Drug City: What a week! I was so sure I’d get back on the blogging track. Instead, my mind has been stupefied and groggified by trials of sleeping meds, since my new and wonderful insurance doesn’t want to pay for Lunesta. Insomnia is no joke and neither are these “excellent” replacement options. I’ve had dreadful reactions to all of them but I have a caring physician who understands my overly reactive body. I think I am making his hair fall out, though. And my dearest teaching widower has been a shoulder to cry on as my brain has been zapped into depression and more.
Foot City: Remember the wonderful time I had with the kiddos last Halloween? I didn’t mention that I had wrenched my foot as I slipped while pushing my niece’s wheelchair uphill. It’s been hurting ever since, so I have gotten new shoes (ooh la la) and tried not to limp. Unfortunately, the pain has only worsened with time and my foot keeps giving way. I am convinced that angels have caught me several times or I would have made a face plant on our driveway.
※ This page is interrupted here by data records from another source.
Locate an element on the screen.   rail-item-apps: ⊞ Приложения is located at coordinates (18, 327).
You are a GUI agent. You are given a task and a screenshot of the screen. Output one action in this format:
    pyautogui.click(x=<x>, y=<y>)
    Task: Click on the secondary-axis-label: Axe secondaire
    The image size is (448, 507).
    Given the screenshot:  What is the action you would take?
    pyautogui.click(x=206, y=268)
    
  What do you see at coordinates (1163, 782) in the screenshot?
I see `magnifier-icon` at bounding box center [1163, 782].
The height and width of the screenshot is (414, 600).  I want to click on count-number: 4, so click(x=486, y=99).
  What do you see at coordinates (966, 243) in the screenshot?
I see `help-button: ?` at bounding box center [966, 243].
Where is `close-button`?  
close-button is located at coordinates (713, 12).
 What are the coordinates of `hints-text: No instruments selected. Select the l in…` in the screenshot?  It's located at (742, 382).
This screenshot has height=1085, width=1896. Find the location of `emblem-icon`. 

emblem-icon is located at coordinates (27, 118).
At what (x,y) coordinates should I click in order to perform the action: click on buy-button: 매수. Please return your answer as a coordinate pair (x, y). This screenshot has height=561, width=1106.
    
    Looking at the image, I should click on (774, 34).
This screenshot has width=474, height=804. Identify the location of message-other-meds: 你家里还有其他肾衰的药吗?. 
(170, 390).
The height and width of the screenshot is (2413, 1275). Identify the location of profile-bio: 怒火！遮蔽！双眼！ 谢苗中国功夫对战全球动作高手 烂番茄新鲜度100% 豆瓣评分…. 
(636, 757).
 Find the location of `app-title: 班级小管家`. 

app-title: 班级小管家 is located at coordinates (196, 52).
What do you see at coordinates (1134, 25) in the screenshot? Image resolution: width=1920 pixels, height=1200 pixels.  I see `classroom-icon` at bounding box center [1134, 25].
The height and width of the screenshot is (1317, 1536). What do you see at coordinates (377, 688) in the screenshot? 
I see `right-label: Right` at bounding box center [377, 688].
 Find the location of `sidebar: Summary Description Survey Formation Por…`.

My old crutches are new friends for the next few weeks, along with footwear that lacks a certain panache.
Teaching City: This has been a joy, in the midst of brain sludge. Let’s say I work with a kiddo named Javi and I called myself Mrs. Javi. A good reason not to speak of yourself in third person, right? Or let’s say that I ask a student in what order he wants to complete our activities and then forget everything he said, even though it’s written into my lesson plans. What about being unable to read? Refer to Drug City for that explanation. But love and patience with me and laughter and hugs? I couldn’t ask for more.
Onward and upward, by the Lord’s grace.